Em relação aos preços, o valor médio por quilo do feijão encerrou 2025 no menor nível do ano. O feijão-preto iniciou 2025 a R$ 8,84 e terminou dezembro cotado a R$ 6,10 – queda de 31%. Já o feijão-fradinho oscilou de R$ 10,04 para R$ 8,33 – recuo de 17,0% no período, ao passo que o feijão-vermelho, que começou custando R$ 14,89, encerrou o ano passado em R$ 12,73 – redução de 14,5%.
Arroz
O arroz também ficou entre os itens que registraram alta na ruptura em dezembro, com o índice variando de 6,9% em novembro para 7,8% – incremento de 0,9 p.p. Assim como observado no leite, a última listagem interrompe uma sequência de meses em patamares mais baixos. No acumulado de 2025, a média anual de indisponibilidade do arroz ficou em 7,7%.

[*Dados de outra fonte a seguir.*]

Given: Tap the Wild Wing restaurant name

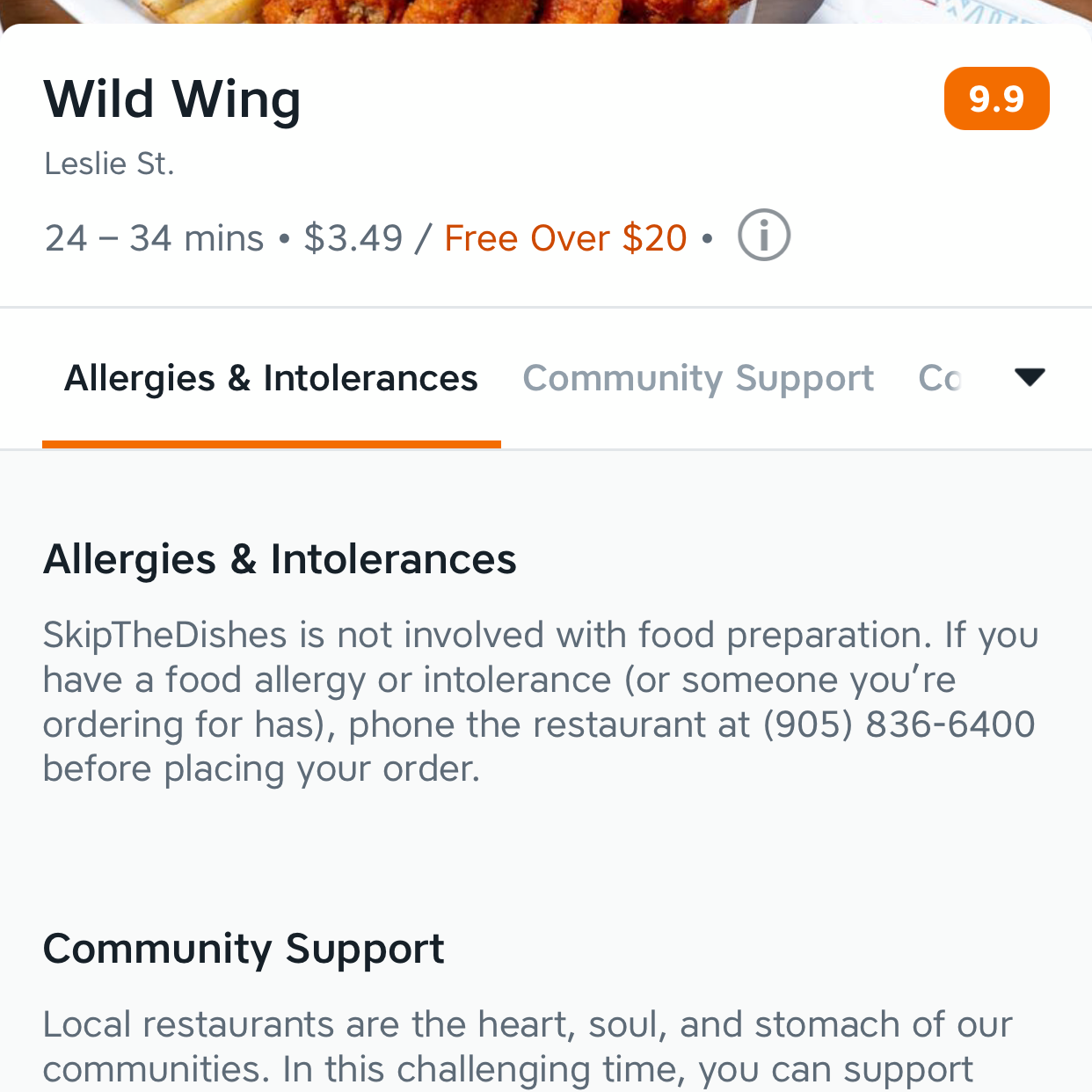Looking at the screenshot, I should coord(172,98).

Em relação aos preços, o produto apresentou queda ao longo do ano. O arroz branco registrou redução de 25,5%, passando de R$ 7,15 por quilo em janeiro para R$ 5,33 em dezembro. O arroz integral teve recuo mais moderado, de 7,7%, ao sair de R$ 12,13 para R$ 11,20 no mesmo período. Já o arroz parboilizado apresentou queda de 26,4% (de R$ 6,71 para R$ 4,94).
Café
Apesar de figurar entre os itens com aumento no mês, o café apresentou leve variação de 0,1 p.p. em dezembro, mantendo o índice praticamente estável em relação a novembro. No contexto anual, o indicador iniciou 2025 em patamares elevados, acima de 11%, influenciado por fatores externos relacionados à safra e às exportações, mas passou a apresentar trajetória consistente de queda a partir do segundo semestre. No acumulado do ano, a média anual de ruptura do café foi de 9%.

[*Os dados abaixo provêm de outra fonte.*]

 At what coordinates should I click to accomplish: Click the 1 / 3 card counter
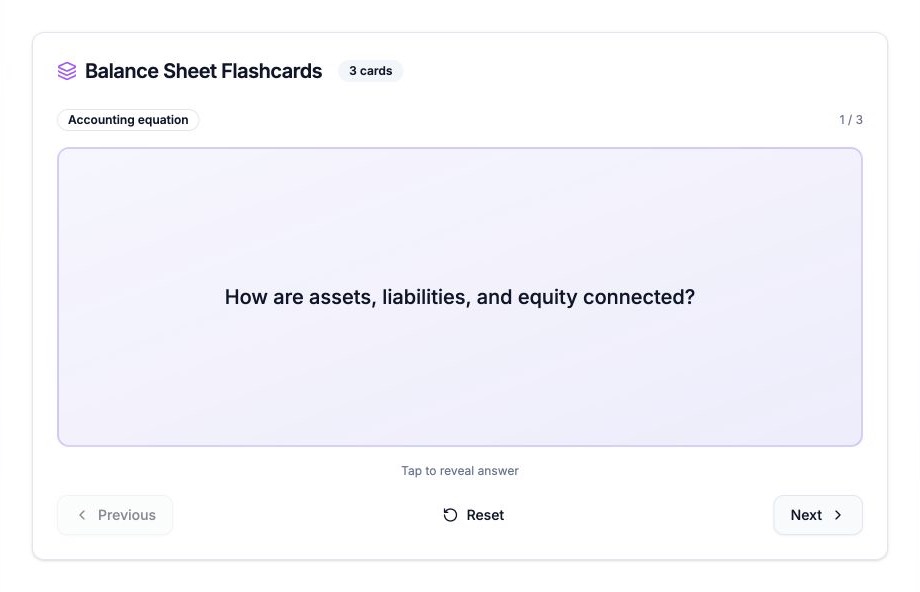[851, 120]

Em relação aos preços, o movimento foi inverso ao longo do ano. O café em pó iniciou o ano passado com preço médio de R$ 64,78 por quilo e encerrou cotado a R$ 83,38, enquanto o café em grãos apresentou valorização ainda mais acentuada, passando de R$ 107,22 para R$ 149,77 no mesmo período.
Ovos
Com a maior queda entre as categorias analisadas, os ovos de aves registraram recuo de 4,4 p.p. na ruptura em dezembro, chegando a 19,7% – contra 24,1% em novembro. Ao longo de 2025, a categoria foi impactada por fatores externos, como restrições temporárias às exportações decorrentes de casos de gripe aviária registrados em outros países, o que influenciou a dinâmica de oferta no mercado interno. O índice havia atingido seu pico anual em março de 2025, com 24,5%, e encerrou dezembro no menor patamar do ano – o mesmo observado em janeiro do ano passado (19,7%).
Azeite
O azeite registrou redução de 0,6 p.p. na ruptura em dezembro, mantendo a tendência de acomodação observada após os níveis mais elevados do meio do ano. A categoria alcançou seu maior índice em junho de 2025 (10,4%) e, desde então, passou a operar em patamares progressivamente mais baixos. No acumulado do ano, a média anual de ruptura do azeite ficou em 8,4%.
Os preços do produto acompanharam esse mesmo movimento de queda ao longo de 2025. O azeite de oliva extravirgem apresentou redução de 19,6%, passando de R$ 116,20 em janeiro para R$ 93,40 em dezembro. Já o azeite de oliva virgem teve queda ainda mais acentuada, de 23,4%, ao recuar de R$ 98,23 para R$ 75,23 no mesmo período.